BACKGROUND AND AIM OF THE STUDY: Whether the St. Jude Medical (SJM), Medtronic Hall (MH) or CarboMedics (CM) heart valves confer any relative benefits to patient outcome remains controversial. While numerous studies have analyzed clinical results with a single brand, and a few studies have compared two brands, there are no single-center trials comparing all three valves.

METHODS: Our experience with patients who had either a SJM, MH or CM mechanical valve in isolated aortic valve (AVR) or mitral valve (MVR) replacement was reviewed. AVR was performed in 953 patients (SJM = 394, MH = 314, CM = 245) and MVR in 591 patients (SJM = 193, MH = 264, CM = 134). Survivors were assessed annually; follow up consisted of 3336 patient-years (pt-yr) after AVR and 1693 pt-yr after MVR.

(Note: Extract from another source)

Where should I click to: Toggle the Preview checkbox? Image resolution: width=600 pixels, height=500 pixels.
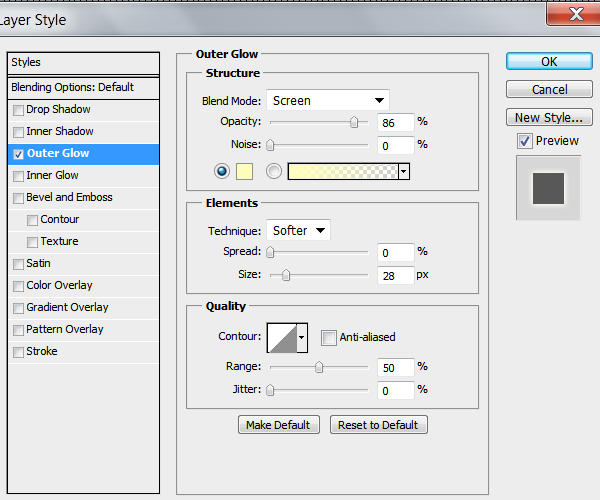coord(525,141)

RESULTS: Preoperatively, in the AVR group, more MH patients had previous valve surgery (p = 0.001) or were in NYHA class III/IV (p = 0.03), and more CM patients had a concomitant surgical procedure (p = 0.005). The hospital mortality after AVR with SJM, MH and CM valves was 3.8, 4.7 and 5.3%, respectively (p = 0.65). In the MVR group, there were more males in the CM group (p = 0.011), more CM patients had concomitant surgery (p = 0.001), and more MH patients had previous surgery (p = 0.006). The hospital mortality after MVR with SJM, MH and CM valves was 8.3, 10.2 and 6.0%, respectively (p = 0.35). There was no late survival advantage in either the AVR or MVR group according to the valve used (p = 0.24 and p = 0.90, respectively). For the AVR group the five-year actuarial freedom from thromboembolism was: SJM 85.8 +/- 2.5%, MH 80.1 +/- 2.7% and CM 85.9 +/- 3.5% (p = 0.04), and for MVR it was: SJM 84.2 +/- 4.0%, MH 77.5 +/- 3.4% and CM 86.9 +/- 5.2% (p = 0.27). Bleeding occurred with a similar frequency in the AVR (p = 0.36) and MVR (p = 0.70) groups. No cases of structural failure were identified in this study. At follow up, among AVR patients NYHA class III/IV was present in: SJM 5%, MH 6% and CM 3% (p = 0.50), while among MVR patients this was identified in: SJM 7%, MH 10% and CM 4% (p = 0.22).

CONCLUSION: It is concluded that the SJM, MH and CM mechanical valves offer similar clinical results when used for isolated AVR or MVR. While there is a suggestion of an advantage with bileaflet valves, any differences detected may simply reflect differences in the preoperative patient variables.